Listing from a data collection
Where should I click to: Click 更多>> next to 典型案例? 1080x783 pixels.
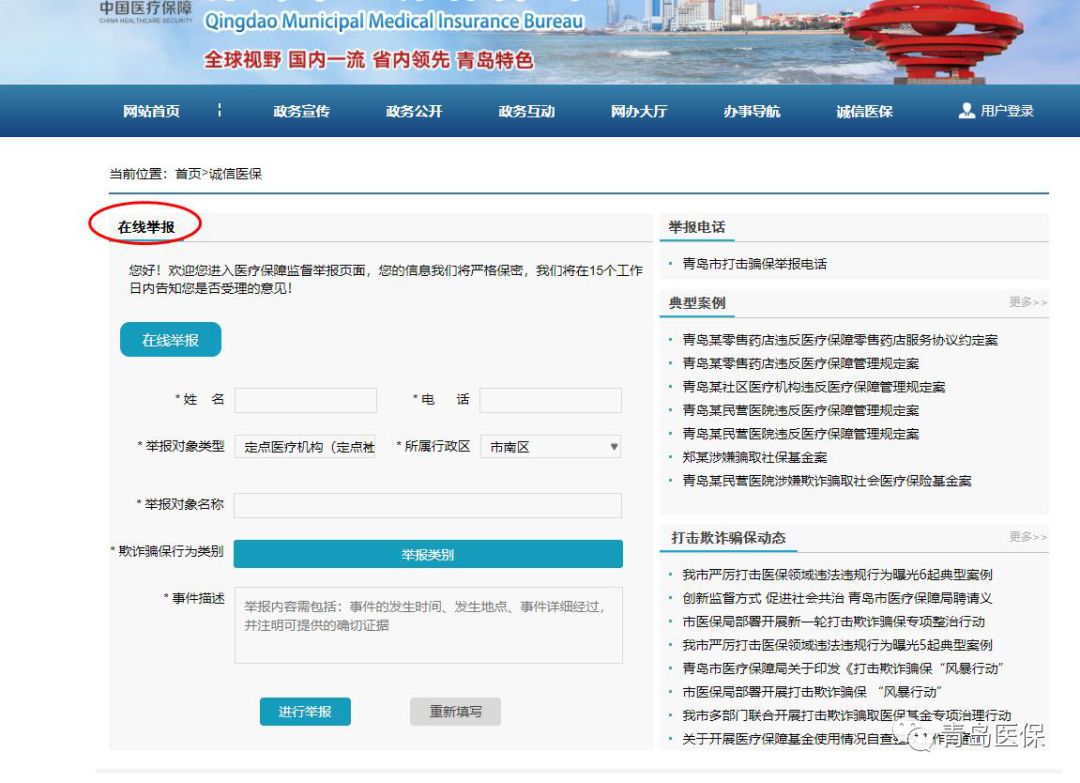click(x=1028, y=302)
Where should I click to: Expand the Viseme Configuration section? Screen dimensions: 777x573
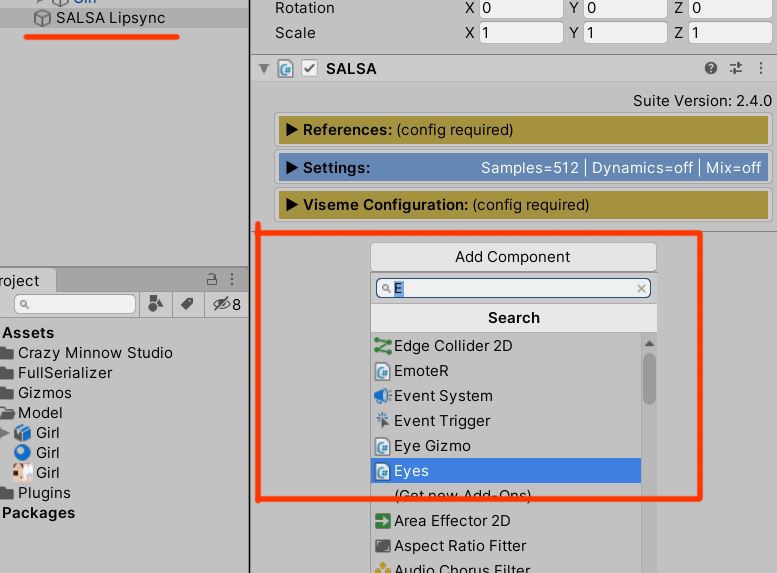292,205
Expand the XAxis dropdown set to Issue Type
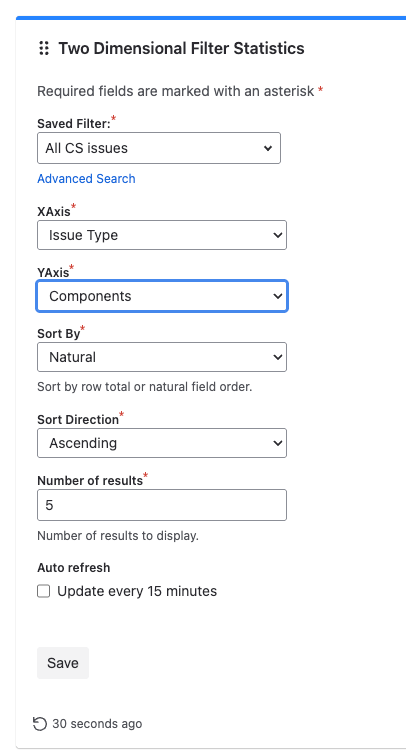The height and width of the screenshot is (751, 406). (x=162, y=235)
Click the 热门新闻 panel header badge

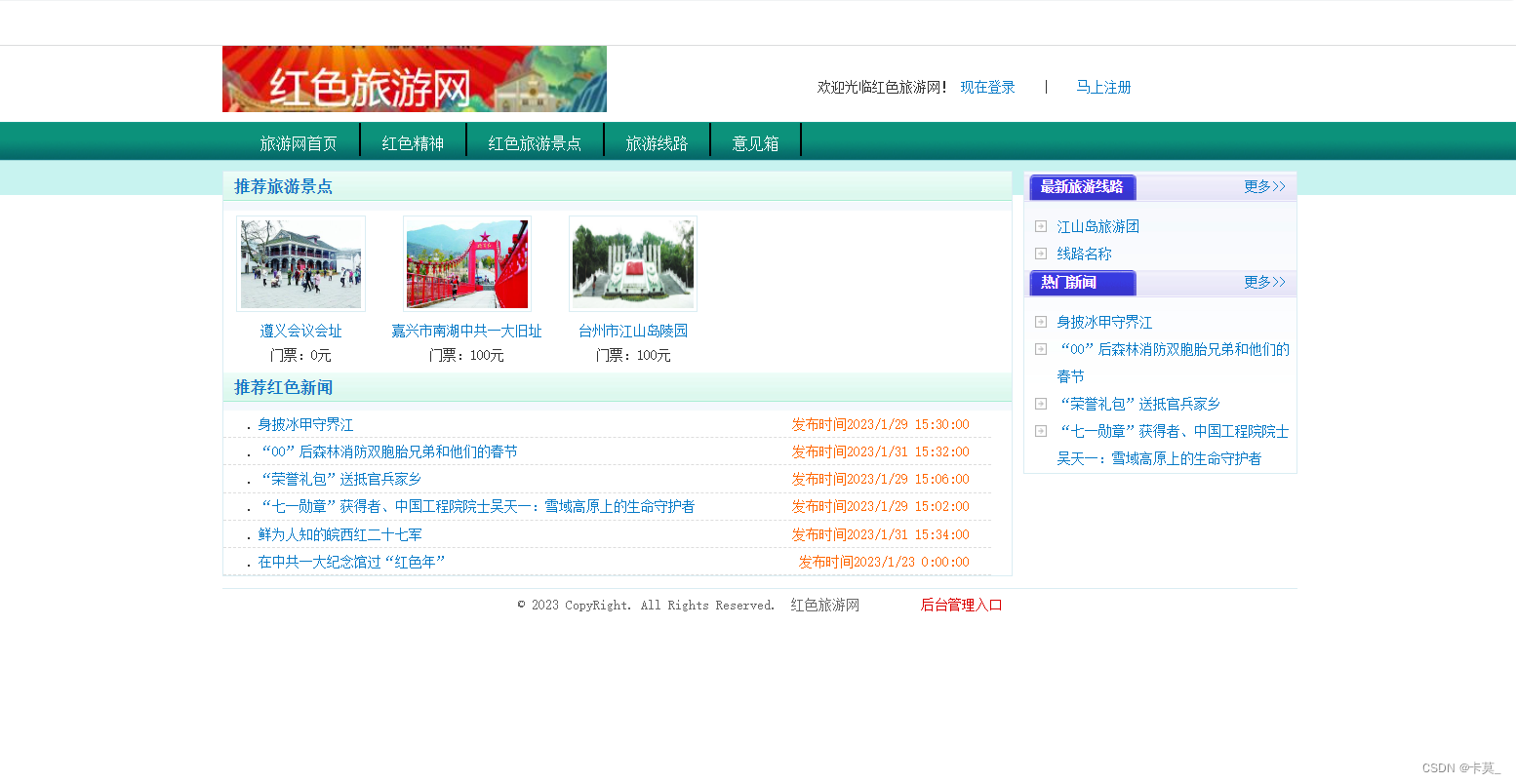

* Required task *
In the stretch of the listing from the line containing "Expand the XAxis dropdown set to Issue Type" through the end of the listing, substitute "menu" for "dropdown" and change nothing else. Reproduce only those lines, without the pictures.

* Task response *
Expand the XAxis menu set to Issue Type
The height and width of the screenshot is (751, 406). (x=162, y=235)
Click the 热门新闻 panel header badge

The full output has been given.